RECORDS TO USE Block Start

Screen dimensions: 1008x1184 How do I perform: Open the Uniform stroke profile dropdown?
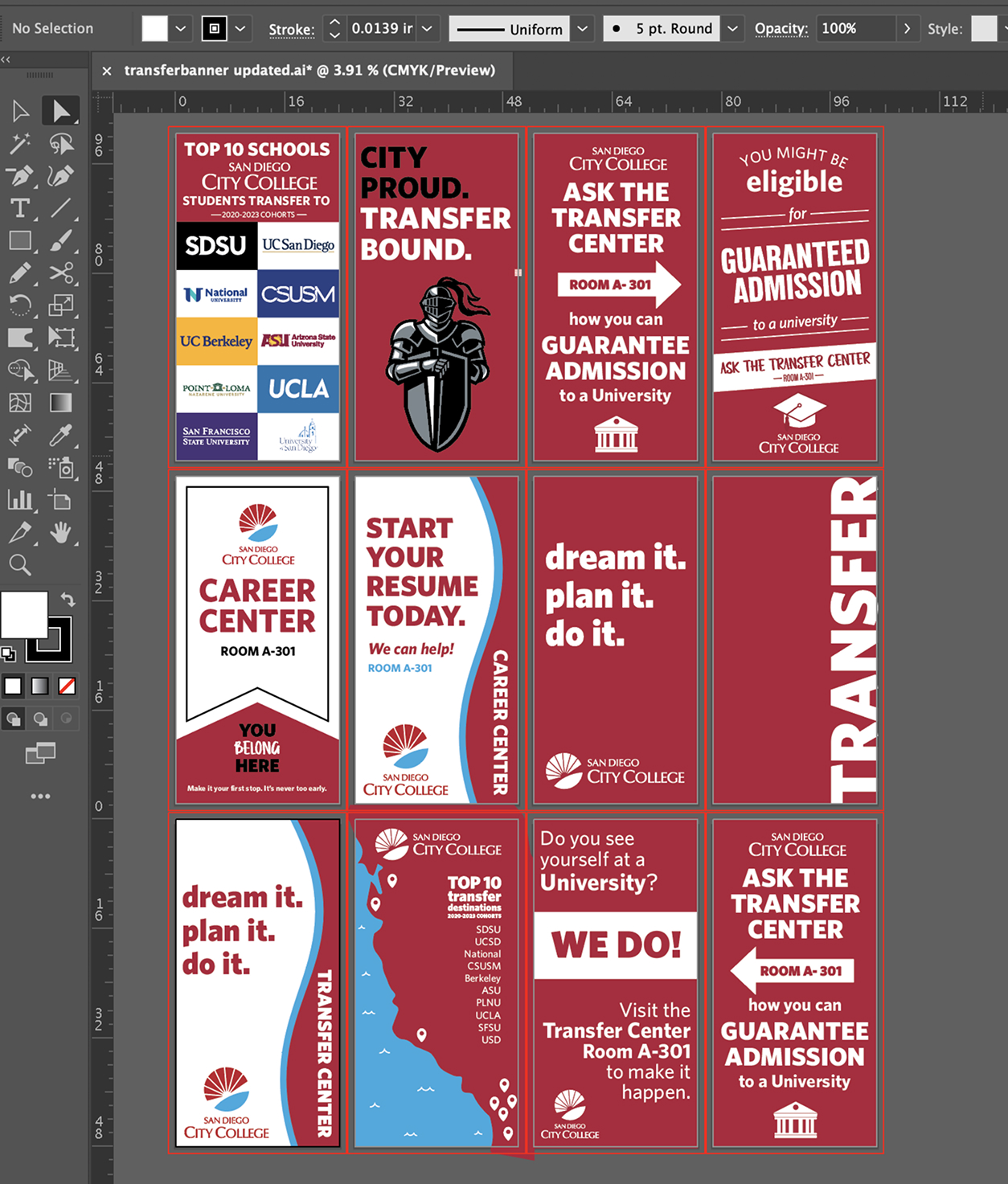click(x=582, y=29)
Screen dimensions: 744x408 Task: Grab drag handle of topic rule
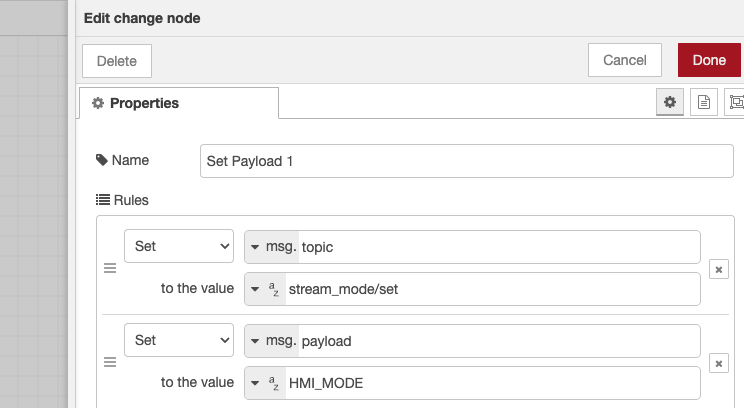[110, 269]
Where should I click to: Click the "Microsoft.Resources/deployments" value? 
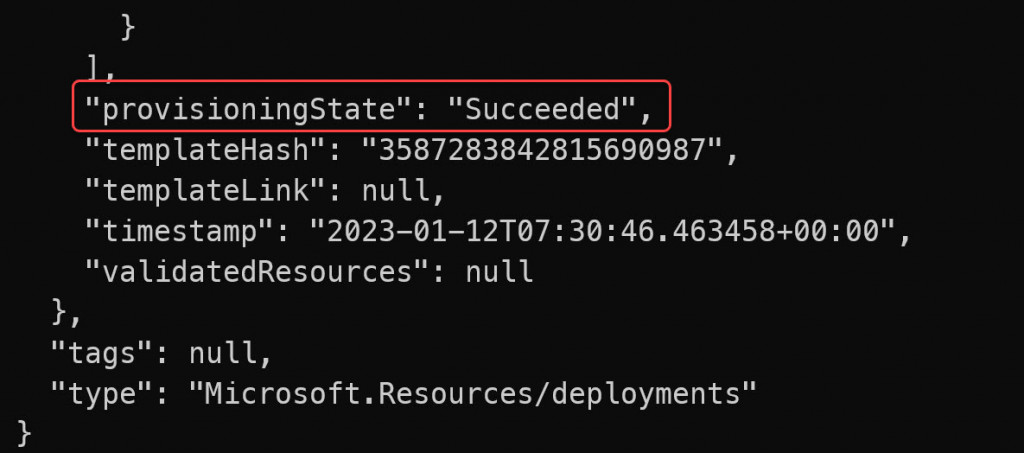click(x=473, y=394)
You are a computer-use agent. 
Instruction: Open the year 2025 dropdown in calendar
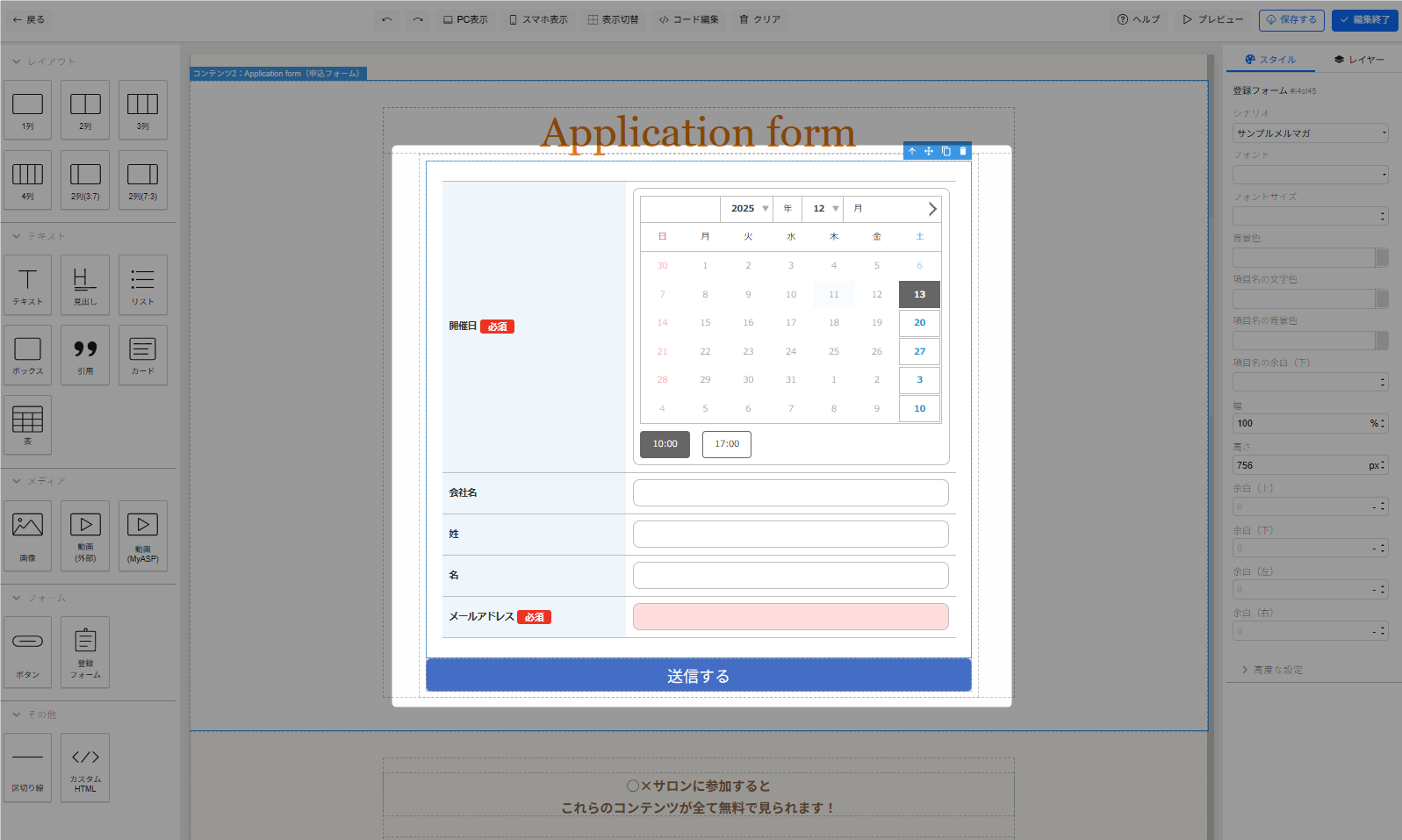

RECORDS TO USE Block End

*TASK STATEMENT:* Exactly the lines above from the one that contains "Screen dimensions: 744x408" down to the one that contains "You are a computer-use agent." are to be output, both ends kept and pictures omitted.

*OUTPUT:*
Screen dimensions: 744x408 Task: Grab drag handle of topic rule
[110, 269]
Where should I click to: Click the "Microsoft.Resources/deployments" value? 
click(x=473, y=394)
You are a computer-use agent. 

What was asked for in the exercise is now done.